I would go with an AKG414 or the U47 which was already mentioned.


----------



## suttree (Aug 17, 2007)

on a budget, the Rode NT1-A is killer, on a real budget the CAD large diaphragm mics are great for the money.... on no budget get a Sure 57.


----------



## mrmatt1972 (Apr 3, 2008)

I've had great results pointing a Shure 57 at the soundhole and a 58 at the peghead of my acoustic - but no mic in the world can make my voice sound good... :smile:


----------



## noobfret (Nov 25, 2007)

I actually got a digicam with a built-in mic for about $97 tax incl, the quality is OK, it should be sufficient for my practice for the time being.


----------



## fraser (Feb 24, 2007)

mrmatt1972 said:


> I've had great results pointing a Shure 57 at the soundhole and a 58 at the peghead of my acoustic - but no mic in the world can make my voice sound good... :smile:


thats exactly what i do-
i aim the 58 towards my head and start yelling, it grabs my voice, and a good bit of the guitars as well.
i sometimes also throw a condensor a few feet away if im in the mood to get all fancy and stuff, but i dont think it really improves much- just adds some character- if my room sounded better itd help.
my voice sucks too. ahh well.


----------



## Lemmy Hangslong (May 11, 2006)

I highly recommend the ElectroVoice Raven... for about $25 bucks more than a Sure SM58... it has far better upper mid and top end responce and clarity... les compressed sounding.

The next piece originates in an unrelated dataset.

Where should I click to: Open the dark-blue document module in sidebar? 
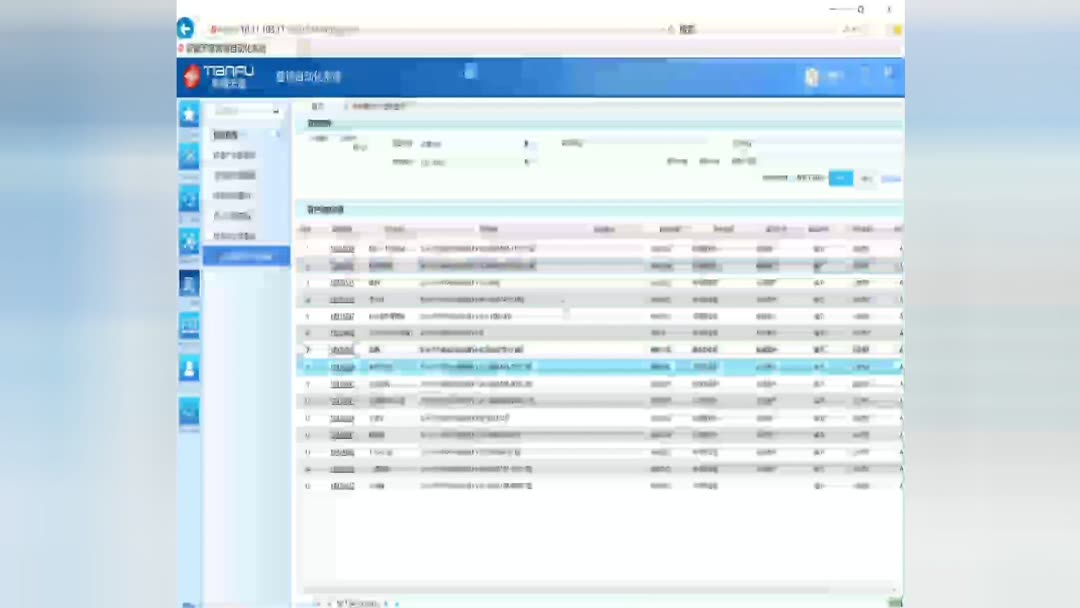point(189,284)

Far better michrophone for vocals and guitar... or snare for that matter.
Worth checking out.

Cheers
Craig


----------



## butterknucket (Feb 5, 2006)

I just picked up an SM57 the other day and was wondering the same thing.


----------



## Andy (Sep 23, 2007)

You're going to need a killer mic pre to make most dynamic mics usable with an acoustic guitar, like 60dB+ of clean gain.

I'd personally go for the Audio Technica AT2041SP mic pack. I paid $140, and that includes two very decent mics, especially considering the price -- one large diaphragm and one small diaphragm.


----------



## lbrown1 (Mar 22, 2007)

for singing - for the $$$ you can't beat the Shure SM58....I've also used it for home recording - and it works well for that too - although I've found cheaper mic's (i.e. L&M's APEX brand) to also be able to do the trick nicely.

as for recording gear - if you don't mind 1 track at a time - and you're on a budget - get a MAC .....ILife Garage Band is a really funky little home music production tool - simple - versatile ...you can even import MP3's - i.e. backing tracks from Itunes - or MPEGs - separating the voice and video...I do that all the time for recording myself playing along to backing tracks and making MP3"s


----------



## Mooh (Mar 7, 2007)

Years later I still prefer Sennheiser and currently use a basic e865 model condenser mic as my main one. Gives me a more "air" than sm57s and sm58s, as roadworthy and durable as they are. Works well on acoustic instruments and voice.

Peace, Mooh.


----------



## Guest (Dec 5, 2008)

I like the 58-Beta. It's more resistant to feedback and has a warmer character. Great for acoustics and vocals. In front of an amp I prefer the 57 over the 58 or 58-Beta.


----------